Il promet que tout cela est provisoire. «L'idée, c'est d'approfondir ce secteur statistique et de remettre sur pied quelque chose de sérieux.» Avant d'en arriver là, il faudra se mettre d'accord sur ce qu'on entend par «dépense par habitant». Aux yeux de la Loterie Romande (LoRo), c'est clairement le revenu brut des jeux, autrement dit le montant des pertes des joueurs.
«Avec une grille de type Swiss Lotto ou EuroMillions, c'est facile à calculer. Avec un système comme le Tactilo ou les machines à sous, c'est une autre histoire», précise le spécialiste des chiffres à la LoRo. Ces procédés, qui restituent environ 90% des mises, tournent en continu. Le montant en caissette à un moment donné ne veut pas dire grand-chose.
Pour Jean-Luc Moner-Banet, directeur général de la Loterie Romande, il suffit d'un peu de bonne volonté pour que tout rentre dans l'ordre: «Je vais faire en sorte que cela se règle au plus vite pour ce qui nous concerne.»
Pas de panique
Ce que personne ne conteste, c'est la progression continue des dépenses des Vaudois dans les jeux d'argent, depuis la levée de la quasi-prohibition qui régnait jusqu'au retour des casinos.

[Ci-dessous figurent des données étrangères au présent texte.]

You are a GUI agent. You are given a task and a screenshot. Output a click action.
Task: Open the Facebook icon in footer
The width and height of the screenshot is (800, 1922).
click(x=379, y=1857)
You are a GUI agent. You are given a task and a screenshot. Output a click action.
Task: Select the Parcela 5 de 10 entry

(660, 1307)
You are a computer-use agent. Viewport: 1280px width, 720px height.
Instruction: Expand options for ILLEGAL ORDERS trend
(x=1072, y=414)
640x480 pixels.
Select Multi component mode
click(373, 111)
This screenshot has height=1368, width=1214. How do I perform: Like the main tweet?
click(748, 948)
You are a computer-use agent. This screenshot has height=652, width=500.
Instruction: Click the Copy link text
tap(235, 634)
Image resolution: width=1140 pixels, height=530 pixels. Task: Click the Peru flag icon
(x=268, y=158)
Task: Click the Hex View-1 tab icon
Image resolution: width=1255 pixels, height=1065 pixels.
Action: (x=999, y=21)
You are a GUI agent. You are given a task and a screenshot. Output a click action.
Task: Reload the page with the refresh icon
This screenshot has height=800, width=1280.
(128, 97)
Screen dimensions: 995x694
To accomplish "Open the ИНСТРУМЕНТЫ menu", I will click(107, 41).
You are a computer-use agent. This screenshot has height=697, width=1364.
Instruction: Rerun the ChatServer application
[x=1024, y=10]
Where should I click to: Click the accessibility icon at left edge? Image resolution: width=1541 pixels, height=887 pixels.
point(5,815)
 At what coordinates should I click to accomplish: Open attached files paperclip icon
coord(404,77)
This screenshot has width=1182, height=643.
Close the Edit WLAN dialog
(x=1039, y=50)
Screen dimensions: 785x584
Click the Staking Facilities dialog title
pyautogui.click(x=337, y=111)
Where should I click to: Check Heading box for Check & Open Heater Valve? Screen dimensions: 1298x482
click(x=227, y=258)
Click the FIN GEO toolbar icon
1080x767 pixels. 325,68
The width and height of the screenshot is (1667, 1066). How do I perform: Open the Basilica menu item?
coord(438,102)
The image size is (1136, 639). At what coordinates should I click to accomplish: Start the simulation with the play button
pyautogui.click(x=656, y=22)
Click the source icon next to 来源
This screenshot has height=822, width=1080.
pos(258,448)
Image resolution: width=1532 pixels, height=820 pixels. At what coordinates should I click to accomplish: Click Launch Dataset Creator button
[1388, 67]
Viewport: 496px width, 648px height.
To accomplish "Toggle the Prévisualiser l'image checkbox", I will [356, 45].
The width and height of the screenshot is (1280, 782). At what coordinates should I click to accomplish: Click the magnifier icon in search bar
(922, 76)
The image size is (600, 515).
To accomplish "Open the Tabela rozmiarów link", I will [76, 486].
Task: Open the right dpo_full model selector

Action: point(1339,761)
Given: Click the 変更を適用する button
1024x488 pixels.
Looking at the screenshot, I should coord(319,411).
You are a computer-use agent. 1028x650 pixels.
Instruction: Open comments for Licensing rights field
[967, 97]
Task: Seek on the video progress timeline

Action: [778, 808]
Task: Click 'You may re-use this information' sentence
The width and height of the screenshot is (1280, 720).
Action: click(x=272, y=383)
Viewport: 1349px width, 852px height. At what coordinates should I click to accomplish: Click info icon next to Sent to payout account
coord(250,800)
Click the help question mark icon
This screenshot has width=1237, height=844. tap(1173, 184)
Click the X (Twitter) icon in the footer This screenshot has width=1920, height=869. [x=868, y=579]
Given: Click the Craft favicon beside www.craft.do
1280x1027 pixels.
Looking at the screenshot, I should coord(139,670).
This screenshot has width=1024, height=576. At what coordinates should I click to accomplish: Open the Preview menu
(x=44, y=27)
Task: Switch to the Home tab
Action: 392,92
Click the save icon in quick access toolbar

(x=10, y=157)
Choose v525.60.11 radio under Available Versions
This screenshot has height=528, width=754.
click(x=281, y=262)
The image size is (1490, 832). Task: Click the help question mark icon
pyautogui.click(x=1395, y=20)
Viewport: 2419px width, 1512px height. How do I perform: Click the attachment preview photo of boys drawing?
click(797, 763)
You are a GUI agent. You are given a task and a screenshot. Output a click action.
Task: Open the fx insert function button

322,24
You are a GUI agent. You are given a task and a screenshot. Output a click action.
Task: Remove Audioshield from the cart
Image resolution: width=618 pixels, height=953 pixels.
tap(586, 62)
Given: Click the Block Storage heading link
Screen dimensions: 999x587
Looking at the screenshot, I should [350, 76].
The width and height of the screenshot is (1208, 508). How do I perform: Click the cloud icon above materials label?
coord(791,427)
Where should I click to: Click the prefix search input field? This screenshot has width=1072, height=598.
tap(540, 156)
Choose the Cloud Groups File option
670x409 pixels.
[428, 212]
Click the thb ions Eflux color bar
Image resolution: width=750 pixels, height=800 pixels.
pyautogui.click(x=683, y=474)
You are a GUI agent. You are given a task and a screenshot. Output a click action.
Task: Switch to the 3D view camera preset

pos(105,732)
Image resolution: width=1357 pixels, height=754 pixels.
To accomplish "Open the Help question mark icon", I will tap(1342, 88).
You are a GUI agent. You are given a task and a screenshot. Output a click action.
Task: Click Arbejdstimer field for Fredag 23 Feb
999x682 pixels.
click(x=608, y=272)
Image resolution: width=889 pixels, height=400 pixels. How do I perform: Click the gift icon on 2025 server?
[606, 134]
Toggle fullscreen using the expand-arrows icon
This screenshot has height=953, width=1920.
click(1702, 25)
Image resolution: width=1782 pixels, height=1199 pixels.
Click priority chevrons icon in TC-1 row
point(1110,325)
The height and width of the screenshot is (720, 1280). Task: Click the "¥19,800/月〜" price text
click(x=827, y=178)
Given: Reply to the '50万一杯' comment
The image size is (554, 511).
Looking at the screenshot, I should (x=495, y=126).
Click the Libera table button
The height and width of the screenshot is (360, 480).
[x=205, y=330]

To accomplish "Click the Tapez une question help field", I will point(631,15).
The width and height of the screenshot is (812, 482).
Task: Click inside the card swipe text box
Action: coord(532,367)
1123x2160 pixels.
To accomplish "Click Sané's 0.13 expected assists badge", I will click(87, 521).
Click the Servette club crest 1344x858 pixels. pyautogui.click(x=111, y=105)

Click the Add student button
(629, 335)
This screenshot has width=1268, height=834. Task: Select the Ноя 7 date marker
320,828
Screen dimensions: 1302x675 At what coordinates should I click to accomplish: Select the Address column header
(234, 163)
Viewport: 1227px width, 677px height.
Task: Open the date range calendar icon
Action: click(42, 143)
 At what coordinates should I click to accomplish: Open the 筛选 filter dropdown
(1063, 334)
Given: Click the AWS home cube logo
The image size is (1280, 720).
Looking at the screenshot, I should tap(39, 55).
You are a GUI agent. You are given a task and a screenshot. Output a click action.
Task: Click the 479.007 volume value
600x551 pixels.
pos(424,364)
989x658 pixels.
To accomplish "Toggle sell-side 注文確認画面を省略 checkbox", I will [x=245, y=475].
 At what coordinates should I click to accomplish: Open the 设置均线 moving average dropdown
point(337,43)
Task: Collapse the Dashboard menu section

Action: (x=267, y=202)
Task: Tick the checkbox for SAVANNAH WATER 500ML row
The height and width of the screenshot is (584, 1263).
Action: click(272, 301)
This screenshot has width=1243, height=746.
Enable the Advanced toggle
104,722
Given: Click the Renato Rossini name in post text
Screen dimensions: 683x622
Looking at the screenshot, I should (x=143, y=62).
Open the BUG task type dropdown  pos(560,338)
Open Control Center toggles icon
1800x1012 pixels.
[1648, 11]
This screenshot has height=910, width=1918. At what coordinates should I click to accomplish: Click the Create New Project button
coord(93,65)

Au plan national, selon une enquête réalisée par l'Office fédéral de la justice, 56% des adultes jouent régulièrement, dont 15% au moins une fois par semaine. Les joueurs sont plus souvent des hommes (57%) que des femmes et leur nombre est proportionnellement plus élevé en Suisse romande et au Tessin qu'en Suisse alémanique. Enfin, tandis que les 50 ans et plus préfèrent les loteries, les jeunes penchent plutôt pour les casinos et les machines à sous.